**INFORMATION:**
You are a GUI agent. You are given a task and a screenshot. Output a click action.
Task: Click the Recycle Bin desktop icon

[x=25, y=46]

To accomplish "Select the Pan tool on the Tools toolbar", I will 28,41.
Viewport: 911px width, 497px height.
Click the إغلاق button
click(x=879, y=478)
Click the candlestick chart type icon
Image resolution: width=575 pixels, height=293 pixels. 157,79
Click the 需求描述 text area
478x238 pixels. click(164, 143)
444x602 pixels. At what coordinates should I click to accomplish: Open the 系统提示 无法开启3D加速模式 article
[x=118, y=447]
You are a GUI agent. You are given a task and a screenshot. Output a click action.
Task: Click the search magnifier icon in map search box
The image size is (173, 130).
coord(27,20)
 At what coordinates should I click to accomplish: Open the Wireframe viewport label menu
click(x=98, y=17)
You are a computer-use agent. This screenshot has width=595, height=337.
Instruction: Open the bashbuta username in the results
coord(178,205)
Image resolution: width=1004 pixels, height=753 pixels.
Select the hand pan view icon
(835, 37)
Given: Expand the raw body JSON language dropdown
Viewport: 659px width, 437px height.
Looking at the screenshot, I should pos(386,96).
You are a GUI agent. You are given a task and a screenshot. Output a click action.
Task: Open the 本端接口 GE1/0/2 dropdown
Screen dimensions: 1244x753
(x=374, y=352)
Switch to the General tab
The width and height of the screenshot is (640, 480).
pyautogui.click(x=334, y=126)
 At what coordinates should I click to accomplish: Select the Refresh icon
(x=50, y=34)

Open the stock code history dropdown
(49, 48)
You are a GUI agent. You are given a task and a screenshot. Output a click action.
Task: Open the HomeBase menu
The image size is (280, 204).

**WHAT TO PRODUCE:** From the line holding "Open the stock code history dropdown" to the final line of the data, repeat every line exactly. Leave out all the rest.

**YOUR SOLUTION:**
Open the stock code history dropdown
(49, 48)
You are a GUI agent. You are given a task and a screenshot. Output a click action.
Task: Open the HomeBase menu
The image size is (280, 204).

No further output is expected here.